▶ [Source text]
The issues set out previously were presented to the trial court sitting as a jury. After a lengthy trial the court made, in substance, the following findings of fact and law.

Findings of Fact. The Bank was entitled to judgment against Ulrich for $13,900, including interest; Tune was entitled to judgment for $1,003.58 against Cannady and Mutual; McClinton was entitled to judgment for $7,104.53 against Cannady and Mutual; of the $9,836.66 deposited in court, $9,401.41 goes to Ulrich (or rather to the receiver) and the balance of $435.25 goes to Cannady; and, when the Bank garnished Cannady the City owed Cannady the sum of $9,401.41.

Findings of Law. (a) The Bank’s lien (by virtue of garnishment) was prior to any other lien.

(b) Cannady’s claim of $25,000 against the City is denied.

*477(c) Tune is entitled to judgment against Mutual and Cannady for $1,003.58 and from Mutual a 12% penalty and $350 attorney’s fee.

(d) McClinton is entitled to judgment against Mutual and Cannady for $7,104.53 and from Mutual a 12% penalty and $500 attorney’s fee.

For a reversal appellants, Cannady and Mutual, rely on certain specified points which we now discuss in the order presented by them.

One. Cannady and Mutual first contend there is no substantial evidence to sustain the court’s finding that Cannady had in his possession goods, chattels, money, credits and effects belonging to Ulrich in the amount of $9,401.41 (as held by the court). We are unable to agree.

In the record we find the following testimony: All labor and work done by Ulrich (including work done by Tune and material furnished by McClinton) amounted to $98,433.65; Cannady paid to Ulrich personally a total of $38,317.41 and for other claims (such as for aggregate, piping, equipment rental, etc.) the sum of $18,715.68 — ' making a total of $57,033.09. Add to the last figure $9,836.66 deposited in court by the City and we have a grand total of $66,369.75 accounted for out of $98,-433.65. This leaves the sum of $31,563.90 unaccounted for by Cannady. Certainly Cannady was in a better position than anyone else to explain what use was made of money. It is our conclusion, therefore, that there was substantial evidence to support the finding of the trial court that Cannady owed at least as much as $9,836.66 to Ulrich. The trial court also had a right, in this connection, to consider the fact that Ulrich had borrowed $15,500 from the Bank to finance him as a sub-contractor.

Two. It is next contended that the court erred in giving the Bank a prior lien on the $9,401.41 paid into court. This contention appears to be based on the fact that the Bank’s writ of garnishment was served on Cannady before the money was paid by the City into court. Under the general rule announced by this Court, we think *478it makes no difference that Cannady did not know at the time the writ was served against him how much he owed Ulrich so long as he actually did owe him (as we have just held). In the case of Harris v. Harris, 201 Ark. 684, 146 S. W. 2d 539, this Court quoted with approval from 28 C.J. 129, § 171, the following:

‘£ Under some statutes it has been held that a debt not presently payable is not subject to garnishment. But generally debts contracted, although not presently payable or matured, but which will certainly become payable in the future, may be reached. And this, although the terminology of the statute is that claims or debts ‘due’ may be garnished, the term ‘due’ being taken in its larger sense as importing merely an existing obligation, without reference to the time of payment.”

▶ [Dataset records]
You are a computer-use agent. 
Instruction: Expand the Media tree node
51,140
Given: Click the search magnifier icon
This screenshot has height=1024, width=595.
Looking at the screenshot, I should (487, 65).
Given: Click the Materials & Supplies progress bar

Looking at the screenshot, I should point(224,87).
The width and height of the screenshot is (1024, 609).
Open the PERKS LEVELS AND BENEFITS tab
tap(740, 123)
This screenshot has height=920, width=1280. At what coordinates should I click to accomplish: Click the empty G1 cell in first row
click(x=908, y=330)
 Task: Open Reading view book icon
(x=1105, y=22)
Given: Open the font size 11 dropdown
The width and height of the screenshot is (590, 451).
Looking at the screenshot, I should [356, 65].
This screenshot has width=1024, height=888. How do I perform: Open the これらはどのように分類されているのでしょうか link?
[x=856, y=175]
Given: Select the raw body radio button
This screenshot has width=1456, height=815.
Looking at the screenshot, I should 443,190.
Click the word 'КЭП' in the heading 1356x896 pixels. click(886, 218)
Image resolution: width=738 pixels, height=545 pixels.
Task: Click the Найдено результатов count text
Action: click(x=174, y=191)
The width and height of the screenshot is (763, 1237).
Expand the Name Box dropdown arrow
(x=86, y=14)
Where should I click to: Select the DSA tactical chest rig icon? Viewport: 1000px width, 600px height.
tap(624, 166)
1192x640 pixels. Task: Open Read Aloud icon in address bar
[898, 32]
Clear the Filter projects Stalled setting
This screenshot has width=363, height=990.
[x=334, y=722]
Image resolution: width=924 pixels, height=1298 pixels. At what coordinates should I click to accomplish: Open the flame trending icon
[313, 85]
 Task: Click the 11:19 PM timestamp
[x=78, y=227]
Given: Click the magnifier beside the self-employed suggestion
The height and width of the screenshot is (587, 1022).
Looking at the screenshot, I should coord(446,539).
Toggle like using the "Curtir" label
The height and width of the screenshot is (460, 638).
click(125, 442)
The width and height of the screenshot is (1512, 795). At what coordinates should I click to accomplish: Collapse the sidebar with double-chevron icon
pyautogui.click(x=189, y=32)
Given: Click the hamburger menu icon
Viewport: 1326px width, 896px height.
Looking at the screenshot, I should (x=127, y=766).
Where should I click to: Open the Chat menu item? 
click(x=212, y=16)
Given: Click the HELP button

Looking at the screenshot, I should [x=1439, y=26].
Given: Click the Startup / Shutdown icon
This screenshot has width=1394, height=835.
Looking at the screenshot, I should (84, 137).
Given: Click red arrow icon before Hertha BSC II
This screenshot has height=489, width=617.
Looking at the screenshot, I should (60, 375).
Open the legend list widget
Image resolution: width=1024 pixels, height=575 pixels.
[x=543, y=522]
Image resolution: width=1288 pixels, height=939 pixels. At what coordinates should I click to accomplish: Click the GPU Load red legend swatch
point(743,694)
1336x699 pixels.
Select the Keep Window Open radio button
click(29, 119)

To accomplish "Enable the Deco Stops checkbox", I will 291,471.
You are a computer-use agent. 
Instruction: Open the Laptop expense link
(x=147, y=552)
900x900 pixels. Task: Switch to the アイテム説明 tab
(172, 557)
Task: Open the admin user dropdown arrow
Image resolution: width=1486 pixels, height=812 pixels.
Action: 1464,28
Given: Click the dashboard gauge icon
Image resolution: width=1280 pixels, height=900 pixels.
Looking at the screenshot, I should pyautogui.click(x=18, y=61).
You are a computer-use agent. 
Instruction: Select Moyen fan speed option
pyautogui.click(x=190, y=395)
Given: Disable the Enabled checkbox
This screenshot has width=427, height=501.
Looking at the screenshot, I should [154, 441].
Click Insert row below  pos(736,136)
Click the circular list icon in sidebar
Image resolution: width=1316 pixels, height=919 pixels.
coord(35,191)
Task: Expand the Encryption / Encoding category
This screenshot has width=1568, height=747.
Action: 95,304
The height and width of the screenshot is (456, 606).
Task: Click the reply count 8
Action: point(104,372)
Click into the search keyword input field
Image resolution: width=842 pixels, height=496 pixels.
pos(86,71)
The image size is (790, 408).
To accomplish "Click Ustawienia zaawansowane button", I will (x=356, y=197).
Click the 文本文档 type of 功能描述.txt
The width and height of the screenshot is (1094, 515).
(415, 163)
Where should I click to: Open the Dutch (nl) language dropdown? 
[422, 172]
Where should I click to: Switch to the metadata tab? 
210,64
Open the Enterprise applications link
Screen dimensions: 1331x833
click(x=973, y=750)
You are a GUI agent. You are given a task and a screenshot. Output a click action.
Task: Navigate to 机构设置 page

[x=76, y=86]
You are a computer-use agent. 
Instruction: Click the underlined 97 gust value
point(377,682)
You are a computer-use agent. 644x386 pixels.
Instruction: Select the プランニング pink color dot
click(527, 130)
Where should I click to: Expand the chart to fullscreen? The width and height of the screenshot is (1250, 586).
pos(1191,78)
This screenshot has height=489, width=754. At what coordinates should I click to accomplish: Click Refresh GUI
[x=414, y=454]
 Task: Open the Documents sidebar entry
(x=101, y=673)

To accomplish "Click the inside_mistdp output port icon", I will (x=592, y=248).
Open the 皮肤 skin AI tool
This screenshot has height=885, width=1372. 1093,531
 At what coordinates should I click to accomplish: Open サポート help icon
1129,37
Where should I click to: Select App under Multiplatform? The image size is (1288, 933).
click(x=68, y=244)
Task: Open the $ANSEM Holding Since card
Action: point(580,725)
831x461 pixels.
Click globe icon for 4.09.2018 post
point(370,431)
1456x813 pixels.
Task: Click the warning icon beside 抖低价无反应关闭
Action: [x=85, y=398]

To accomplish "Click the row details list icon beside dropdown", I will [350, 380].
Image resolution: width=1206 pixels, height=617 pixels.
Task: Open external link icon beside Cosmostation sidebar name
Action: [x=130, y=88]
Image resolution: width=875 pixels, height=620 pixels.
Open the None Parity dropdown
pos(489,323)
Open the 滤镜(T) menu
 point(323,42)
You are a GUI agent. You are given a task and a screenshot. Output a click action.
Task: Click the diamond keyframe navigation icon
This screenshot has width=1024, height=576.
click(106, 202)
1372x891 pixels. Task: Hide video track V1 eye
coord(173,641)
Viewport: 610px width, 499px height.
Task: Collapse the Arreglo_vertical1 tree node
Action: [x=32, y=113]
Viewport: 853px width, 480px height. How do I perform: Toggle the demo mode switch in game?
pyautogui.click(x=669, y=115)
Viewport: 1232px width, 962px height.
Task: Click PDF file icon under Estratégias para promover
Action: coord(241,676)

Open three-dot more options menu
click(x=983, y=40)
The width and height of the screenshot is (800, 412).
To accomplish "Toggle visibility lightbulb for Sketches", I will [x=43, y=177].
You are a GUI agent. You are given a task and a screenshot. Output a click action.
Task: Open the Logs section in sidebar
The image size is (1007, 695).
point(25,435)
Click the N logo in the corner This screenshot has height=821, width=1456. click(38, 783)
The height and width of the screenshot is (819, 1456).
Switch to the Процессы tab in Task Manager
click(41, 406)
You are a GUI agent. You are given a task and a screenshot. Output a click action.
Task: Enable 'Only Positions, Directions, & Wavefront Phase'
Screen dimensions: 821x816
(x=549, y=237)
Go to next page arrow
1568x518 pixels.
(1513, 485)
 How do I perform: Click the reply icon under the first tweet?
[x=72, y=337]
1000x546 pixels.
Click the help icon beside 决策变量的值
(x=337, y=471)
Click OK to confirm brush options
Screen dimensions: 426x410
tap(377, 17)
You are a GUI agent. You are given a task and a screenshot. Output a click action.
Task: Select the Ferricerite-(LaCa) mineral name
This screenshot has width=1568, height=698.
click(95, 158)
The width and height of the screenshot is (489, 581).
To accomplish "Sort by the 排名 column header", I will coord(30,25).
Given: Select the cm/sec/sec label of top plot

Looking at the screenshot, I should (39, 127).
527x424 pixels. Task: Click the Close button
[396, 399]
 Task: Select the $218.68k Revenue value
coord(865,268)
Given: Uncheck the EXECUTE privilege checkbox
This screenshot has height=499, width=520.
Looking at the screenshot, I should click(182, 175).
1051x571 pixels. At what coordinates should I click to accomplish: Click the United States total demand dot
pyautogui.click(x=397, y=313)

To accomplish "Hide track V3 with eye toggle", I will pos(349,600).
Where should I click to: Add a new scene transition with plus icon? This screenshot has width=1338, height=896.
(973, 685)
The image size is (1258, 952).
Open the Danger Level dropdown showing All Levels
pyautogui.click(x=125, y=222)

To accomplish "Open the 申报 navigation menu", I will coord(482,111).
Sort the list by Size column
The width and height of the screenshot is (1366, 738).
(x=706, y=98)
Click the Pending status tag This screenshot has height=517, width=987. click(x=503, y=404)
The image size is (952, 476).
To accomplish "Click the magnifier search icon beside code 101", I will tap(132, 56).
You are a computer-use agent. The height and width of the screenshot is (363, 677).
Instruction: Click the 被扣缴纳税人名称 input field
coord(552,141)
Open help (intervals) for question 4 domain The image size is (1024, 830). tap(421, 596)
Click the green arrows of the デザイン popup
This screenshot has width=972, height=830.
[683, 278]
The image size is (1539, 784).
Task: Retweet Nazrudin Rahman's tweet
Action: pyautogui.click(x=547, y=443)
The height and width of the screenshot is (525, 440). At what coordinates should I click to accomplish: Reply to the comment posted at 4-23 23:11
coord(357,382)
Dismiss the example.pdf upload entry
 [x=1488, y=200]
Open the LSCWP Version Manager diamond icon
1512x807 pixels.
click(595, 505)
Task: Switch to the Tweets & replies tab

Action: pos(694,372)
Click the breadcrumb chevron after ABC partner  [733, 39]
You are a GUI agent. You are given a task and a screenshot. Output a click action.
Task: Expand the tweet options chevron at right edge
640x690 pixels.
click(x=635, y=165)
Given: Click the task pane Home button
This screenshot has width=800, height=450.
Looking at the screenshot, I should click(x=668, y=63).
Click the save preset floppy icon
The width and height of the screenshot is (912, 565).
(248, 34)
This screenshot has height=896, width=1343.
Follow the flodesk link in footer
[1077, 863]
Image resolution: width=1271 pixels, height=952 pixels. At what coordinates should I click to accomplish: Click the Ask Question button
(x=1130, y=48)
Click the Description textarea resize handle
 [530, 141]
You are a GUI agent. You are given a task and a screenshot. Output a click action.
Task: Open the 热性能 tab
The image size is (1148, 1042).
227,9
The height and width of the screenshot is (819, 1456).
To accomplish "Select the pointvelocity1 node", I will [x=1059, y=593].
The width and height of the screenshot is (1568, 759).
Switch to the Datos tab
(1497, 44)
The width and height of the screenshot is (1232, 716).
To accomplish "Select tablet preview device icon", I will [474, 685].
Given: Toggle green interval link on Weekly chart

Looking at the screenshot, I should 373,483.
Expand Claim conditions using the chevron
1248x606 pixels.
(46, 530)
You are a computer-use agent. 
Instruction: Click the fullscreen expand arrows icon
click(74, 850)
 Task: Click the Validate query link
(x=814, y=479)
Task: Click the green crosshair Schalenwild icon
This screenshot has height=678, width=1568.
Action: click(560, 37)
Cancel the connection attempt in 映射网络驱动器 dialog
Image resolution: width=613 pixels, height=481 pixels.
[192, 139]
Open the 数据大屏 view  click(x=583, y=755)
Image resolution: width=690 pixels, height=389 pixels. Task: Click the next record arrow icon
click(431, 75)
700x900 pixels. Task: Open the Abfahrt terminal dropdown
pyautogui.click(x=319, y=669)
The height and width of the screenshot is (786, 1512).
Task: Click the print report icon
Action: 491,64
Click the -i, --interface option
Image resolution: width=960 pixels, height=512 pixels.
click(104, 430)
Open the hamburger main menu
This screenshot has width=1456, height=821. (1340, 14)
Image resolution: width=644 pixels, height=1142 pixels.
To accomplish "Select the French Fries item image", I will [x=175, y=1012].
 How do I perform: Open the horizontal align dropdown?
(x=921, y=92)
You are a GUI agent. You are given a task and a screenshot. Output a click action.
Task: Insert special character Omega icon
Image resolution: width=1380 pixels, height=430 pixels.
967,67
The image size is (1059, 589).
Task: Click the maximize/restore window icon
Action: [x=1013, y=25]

▶ [Given instruction 1]
Which dollar amounts appear in the Findings of Law section of the court opinion?
▶ [Given instruction 2]
Can you rewrite the court opinion passage starting with "(b) Cannady’s claim" and going on through "unable to agree.", with "penalty" replaced by "surcharge"?
The records have no role in this exercise.

▶ [Response 1]
$25,000; $1,003.58; $350; $7,104.53; $500

▶ [Response 2]
(b) Cannady’s claim of $25,000 against the City is denied.

*477(c) Tune is entitled to judgment against Mutual and Cannady for $1,003.58 and from Mutual a 12% surcharge and $350 attorney’s fee.

(d) McClinton is entitled to judgment against Mutual and Cannady for $7,104.53 and from Mutual a 12% surcharge and $500 attorney’s fee.

For a reversal appellants, Cannady and Mutual, rely on certain specified points which we now discuss in the order presented by them.

One. Cannady and Mutual first contend there is no substantial evidence to sustain the court’s finding that Cannady had in his possession goods, chattels, money, credits and effects belonging to Ulrich in the amount of $9,401.41 (as held by the court). We are unable to agree.